Date of Visit: December 2, 2012
There's a theater that was built in 1924. It was originally a vaudeville theater but eventually became a movie house (like all the old vaudeville stages). The town declined as the post-war industrial boom died down, and the neighborhood it stood in turned rough. In 1968, a 15-year-old boy was stabbed to death in the lobby. It wasn't long after that before the theater was closed for good. There have been talks of restoring the theater for years, but as you can see, there really isn't much point. It's so far beyond repair. There is barely a vestige of grandeur left here. But there are a few things: The Italian villa painted on the curtain, the ornamentation around one of the few remaining light fixtures, and the grand piano moldering in the orchestra pit.
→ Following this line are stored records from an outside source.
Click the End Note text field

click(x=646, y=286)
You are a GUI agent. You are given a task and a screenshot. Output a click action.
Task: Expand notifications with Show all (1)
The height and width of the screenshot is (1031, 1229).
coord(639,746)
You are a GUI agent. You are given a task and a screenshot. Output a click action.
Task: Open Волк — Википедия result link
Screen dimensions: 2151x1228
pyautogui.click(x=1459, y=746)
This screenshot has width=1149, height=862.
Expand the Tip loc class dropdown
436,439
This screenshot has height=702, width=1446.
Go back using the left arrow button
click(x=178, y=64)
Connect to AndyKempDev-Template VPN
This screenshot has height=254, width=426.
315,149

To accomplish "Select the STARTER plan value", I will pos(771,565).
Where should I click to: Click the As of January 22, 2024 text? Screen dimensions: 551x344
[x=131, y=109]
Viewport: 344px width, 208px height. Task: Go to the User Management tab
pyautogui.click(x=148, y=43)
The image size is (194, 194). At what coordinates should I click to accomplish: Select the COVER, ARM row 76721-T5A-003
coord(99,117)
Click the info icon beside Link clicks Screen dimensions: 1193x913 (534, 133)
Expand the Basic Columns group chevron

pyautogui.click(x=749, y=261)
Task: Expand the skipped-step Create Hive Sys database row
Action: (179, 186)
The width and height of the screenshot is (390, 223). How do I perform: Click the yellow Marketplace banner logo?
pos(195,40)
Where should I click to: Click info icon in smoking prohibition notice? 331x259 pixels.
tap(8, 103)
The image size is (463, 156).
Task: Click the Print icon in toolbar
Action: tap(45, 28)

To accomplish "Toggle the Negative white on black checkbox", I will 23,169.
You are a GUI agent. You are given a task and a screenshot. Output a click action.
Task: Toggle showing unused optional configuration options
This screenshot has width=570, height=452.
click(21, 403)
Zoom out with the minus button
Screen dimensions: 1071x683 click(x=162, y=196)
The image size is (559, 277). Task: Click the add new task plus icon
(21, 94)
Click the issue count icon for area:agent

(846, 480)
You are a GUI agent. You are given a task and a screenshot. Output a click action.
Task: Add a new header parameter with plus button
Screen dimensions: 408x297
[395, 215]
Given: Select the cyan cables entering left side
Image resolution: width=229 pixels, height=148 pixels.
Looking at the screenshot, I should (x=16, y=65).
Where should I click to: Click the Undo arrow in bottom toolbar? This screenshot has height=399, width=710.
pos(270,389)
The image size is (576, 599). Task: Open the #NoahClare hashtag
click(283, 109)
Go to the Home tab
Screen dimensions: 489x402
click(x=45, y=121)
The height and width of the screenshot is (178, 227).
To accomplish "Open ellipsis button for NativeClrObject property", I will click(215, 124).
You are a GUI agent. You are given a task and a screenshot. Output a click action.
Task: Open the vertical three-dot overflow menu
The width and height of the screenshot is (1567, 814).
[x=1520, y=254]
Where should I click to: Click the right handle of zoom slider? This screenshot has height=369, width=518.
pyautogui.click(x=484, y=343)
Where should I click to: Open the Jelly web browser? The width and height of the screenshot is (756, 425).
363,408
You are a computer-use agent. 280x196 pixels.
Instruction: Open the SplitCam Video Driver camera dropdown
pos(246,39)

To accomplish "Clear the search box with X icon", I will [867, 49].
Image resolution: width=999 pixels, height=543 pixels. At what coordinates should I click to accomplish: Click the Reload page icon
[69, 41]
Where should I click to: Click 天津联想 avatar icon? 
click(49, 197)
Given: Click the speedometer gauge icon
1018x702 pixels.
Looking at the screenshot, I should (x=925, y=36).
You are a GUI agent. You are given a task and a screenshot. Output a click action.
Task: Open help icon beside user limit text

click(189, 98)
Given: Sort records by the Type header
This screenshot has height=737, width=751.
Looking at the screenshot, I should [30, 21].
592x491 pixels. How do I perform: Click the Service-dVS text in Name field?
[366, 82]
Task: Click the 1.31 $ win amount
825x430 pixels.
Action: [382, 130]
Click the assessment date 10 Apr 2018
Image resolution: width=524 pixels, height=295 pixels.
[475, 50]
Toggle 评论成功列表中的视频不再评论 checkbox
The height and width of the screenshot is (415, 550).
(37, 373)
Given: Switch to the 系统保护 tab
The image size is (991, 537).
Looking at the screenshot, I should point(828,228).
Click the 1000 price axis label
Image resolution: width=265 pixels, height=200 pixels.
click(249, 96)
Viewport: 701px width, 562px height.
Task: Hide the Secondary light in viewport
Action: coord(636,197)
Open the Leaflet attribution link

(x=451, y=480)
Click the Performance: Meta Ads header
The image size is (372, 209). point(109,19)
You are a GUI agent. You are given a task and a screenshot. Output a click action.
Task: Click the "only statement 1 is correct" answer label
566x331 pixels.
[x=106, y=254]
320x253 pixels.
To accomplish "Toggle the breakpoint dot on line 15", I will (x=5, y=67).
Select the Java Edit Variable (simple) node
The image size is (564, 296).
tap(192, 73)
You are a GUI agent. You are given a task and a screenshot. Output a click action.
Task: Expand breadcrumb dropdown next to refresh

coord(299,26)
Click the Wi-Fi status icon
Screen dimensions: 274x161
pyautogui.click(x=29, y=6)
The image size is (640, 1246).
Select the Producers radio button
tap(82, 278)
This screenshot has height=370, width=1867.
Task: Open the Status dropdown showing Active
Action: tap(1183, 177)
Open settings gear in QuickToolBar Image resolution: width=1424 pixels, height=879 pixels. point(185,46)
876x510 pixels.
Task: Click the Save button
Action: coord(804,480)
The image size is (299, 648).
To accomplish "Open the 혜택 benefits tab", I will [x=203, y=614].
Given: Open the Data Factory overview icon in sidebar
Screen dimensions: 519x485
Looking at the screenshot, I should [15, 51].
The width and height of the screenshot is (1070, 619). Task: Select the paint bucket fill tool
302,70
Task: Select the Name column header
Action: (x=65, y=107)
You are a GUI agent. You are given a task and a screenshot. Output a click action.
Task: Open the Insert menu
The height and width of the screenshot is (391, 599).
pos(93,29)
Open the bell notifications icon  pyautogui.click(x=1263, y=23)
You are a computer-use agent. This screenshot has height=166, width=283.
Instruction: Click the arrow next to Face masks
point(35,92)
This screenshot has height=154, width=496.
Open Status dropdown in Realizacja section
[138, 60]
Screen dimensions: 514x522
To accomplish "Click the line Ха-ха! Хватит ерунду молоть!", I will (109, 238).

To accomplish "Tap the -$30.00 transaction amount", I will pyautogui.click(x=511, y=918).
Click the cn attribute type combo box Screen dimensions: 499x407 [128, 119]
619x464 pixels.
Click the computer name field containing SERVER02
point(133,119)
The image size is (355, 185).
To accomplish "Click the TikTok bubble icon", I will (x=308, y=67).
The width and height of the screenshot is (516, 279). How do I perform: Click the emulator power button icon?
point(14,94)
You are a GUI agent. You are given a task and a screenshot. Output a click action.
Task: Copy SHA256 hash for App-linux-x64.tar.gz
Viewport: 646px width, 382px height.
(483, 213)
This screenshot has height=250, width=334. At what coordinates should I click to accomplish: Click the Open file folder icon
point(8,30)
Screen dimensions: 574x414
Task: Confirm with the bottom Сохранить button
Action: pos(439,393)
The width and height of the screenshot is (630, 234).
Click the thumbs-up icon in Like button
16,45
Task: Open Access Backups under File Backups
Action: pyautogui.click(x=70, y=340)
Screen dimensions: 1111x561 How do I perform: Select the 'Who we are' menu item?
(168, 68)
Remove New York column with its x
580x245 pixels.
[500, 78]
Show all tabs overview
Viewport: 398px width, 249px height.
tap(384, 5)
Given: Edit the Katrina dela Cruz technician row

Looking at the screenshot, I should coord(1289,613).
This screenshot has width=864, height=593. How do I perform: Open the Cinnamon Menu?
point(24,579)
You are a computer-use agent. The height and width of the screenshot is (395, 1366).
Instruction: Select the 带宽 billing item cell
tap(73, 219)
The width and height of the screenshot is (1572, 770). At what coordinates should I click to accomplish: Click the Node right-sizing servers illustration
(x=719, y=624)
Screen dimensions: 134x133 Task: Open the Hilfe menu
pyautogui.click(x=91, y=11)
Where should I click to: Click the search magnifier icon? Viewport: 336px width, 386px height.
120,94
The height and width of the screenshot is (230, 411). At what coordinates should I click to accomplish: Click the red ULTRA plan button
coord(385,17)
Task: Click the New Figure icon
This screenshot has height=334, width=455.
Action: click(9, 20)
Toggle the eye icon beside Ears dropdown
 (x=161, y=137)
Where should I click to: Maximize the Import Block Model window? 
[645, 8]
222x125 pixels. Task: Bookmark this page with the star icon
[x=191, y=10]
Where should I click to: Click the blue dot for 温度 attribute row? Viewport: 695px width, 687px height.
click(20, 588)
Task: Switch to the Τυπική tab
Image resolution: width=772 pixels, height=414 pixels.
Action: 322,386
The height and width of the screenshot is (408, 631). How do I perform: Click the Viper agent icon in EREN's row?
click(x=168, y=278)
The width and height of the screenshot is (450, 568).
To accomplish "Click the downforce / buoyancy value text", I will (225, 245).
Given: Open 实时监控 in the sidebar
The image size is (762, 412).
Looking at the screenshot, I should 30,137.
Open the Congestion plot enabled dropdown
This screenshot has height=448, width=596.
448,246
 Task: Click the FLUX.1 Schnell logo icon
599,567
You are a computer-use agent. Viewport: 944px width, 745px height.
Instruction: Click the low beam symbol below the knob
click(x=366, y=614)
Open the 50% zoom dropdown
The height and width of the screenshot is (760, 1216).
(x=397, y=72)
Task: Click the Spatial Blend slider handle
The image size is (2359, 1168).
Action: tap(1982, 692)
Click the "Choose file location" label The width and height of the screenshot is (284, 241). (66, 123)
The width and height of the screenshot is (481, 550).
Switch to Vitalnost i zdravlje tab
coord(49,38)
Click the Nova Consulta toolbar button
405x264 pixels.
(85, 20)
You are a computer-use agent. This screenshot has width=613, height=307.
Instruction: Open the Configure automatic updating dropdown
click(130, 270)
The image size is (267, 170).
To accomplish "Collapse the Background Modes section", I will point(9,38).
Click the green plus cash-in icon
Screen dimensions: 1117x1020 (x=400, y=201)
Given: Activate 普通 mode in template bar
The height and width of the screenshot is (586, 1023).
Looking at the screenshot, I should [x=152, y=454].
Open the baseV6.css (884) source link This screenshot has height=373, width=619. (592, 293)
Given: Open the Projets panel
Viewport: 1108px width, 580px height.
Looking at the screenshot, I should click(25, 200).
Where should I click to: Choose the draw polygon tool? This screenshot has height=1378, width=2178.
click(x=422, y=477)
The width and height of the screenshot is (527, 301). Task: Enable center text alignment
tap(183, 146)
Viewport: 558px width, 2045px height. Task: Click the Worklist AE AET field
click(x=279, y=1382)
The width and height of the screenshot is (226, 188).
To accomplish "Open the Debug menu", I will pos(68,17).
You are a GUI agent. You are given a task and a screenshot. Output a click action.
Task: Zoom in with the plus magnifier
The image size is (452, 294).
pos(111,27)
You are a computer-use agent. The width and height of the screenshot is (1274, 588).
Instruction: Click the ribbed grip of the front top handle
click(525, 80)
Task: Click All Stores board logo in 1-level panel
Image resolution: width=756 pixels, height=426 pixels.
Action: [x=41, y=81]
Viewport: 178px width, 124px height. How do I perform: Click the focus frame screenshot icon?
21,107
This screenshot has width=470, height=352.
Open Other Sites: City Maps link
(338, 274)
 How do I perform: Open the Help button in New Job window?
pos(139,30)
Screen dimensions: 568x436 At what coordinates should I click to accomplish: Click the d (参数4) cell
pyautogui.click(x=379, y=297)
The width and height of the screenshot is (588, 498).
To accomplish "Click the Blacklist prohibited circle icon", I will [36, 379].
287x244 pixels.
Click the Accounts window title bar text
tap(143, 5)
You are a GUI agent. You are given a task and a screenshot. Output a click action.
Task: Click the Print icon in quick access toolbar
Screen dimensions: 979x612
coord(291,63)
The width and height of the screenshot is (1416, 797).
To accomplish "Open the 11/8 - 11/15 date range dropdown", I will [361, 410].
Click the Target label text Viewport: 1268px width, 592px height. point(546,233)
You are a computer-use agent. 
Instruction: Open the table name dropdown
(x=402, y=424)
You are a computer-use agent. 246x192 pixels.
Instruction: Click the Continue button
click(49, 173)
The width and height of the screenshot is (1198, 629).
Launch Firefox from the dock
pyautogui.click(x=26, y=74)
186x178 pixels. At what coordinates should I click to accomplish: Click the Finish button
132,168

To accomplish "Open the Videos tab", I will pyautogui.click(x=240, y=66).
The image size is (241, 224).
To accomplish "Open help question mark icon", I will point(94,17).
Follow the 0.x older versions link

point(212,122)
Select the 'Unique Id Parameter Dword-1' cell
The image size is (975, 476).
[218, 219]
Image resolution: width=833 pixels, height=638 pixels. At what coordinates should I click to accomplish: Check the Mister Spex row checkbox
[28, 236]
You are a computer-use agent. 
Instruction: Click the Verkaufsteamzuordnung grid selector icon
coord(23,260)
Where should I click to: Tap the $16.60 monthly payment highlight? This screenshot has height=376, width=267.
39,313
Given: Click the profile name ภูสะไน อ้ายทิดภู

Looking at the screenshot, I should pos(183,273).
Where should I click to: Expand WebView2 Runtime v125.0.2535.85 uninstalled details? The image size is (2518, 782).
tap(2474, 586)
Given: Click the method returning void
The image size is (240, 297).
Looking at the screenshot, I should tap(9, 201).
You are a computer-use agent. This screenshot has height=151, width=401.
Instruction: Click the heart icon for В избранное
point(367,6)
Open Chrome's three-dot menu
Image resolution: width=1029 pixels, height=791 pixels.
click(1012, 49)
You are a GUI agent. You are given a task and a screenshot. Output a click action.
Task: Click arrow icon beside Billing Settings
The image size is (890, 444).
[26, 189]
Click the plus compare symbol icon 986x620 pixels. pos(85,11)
Ah yes, the grand piano. I get obsessed by the little things, and so I thought I'd look into the piano manufacturer's history a bit. It was built by Adam Schaaf of Chicago. Adam was an Englishman who immigrated to Chicago at the age of 20 and began producing upright, grand, and player pianos. His company was created in 1873 and were very successful - at their peak, they had showrooms downtown and on the west side of Chicago, and a huge factory at S. Central Park and Fillmore. They advertised their pianos as budget-priced but high quality. I believe him. After all, look at how intact that piano is compared to the rest of the theater? Adam died in 1902 and his sons Henry and Fred took over the company, but they couldn't make it through the Great Depression and went bankrupt. All of the buildings associated with the company have long been demolished as well. *sniffle*
(Ephemera: Here's Adam Schaaf's grave
which I visited in Rosehill Cemetery long before I knew who he was.)